Black-Box Problem Localization in Parallel File Systems

2015-12-01T00:00:00Z (GMT) by Michael P. Kasick
Parallel file systems target large, high-performance storage systems. Since these storage systems
are comprised of a significant number of components (i.e., hundreds of file servers, thousands of
disks, etc.), they are expected to (and in practice do) frequently exhibit “problems”, from degraded
performance to outright failure of one or more components. The sheer number of components,
and thus, potential problems, makes manual diagnosis of these problems difficult. Of particular
concern are system-wide performance degradations, which may arise from a single misbehaving
component, and thus, pose a challenge for problem localization.
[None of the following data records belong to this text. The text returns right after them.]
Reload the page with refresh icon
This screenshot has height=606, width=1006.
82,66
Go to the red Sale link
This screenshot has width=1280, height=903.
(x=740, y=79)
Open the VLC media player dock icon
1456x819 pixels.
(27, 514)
Even failure of a redundant component
with a less-significant performance impact is worrisome as it may, in absence of explicit
checks, go unnoticed for some time and increase risk of system unavailability.
As a solution, this thesis defines a novel problem-diagnosis approach, capitalizing upon the
parallel-file-system design criterion of balanced performance, that peer-compares the performance
of system components to localize problems within storage systems running unmodified, “off-theshelf”
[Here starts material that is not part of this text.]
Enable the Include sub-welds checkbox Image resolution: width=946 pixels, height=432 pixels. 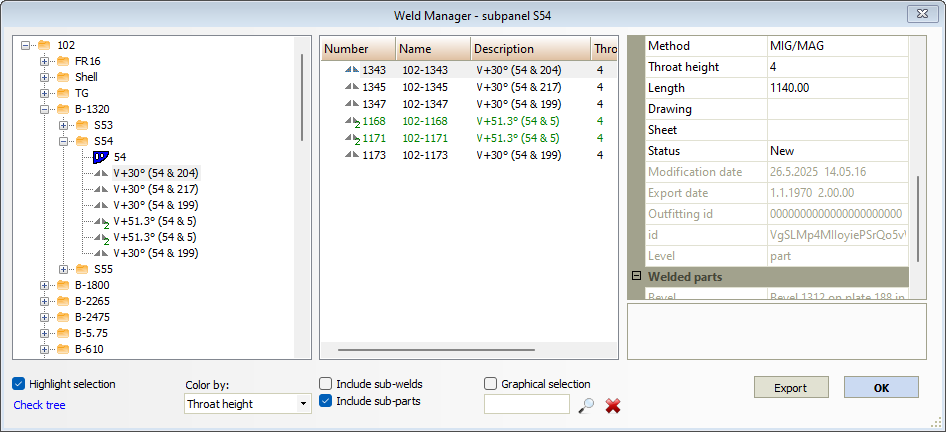click(326, 384)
parallel file systems. Performed in support of this thesis is a set of laboratory experiments
that demonstrate proof-of-concept of the peer-comparison approach by injecting four realistic
problems into 12-server, test-bench PVFS and Lustre clusters. This thesis is further validated
by taking the diagnosis approach and adapting it to to work on a very-large, production GPFS storage
system consisting of 128 file servers, 32 storage controllers, 1152 disk arrays, and 11,520 total
disks. Presented in a 15-month case study is the problems observed through analysis of 624GB of
instrumentation data, in which a variety of performance-related storage-system problems are localized
and diagnosed, in a matter of hours, as compared to days or longer with manual approaches.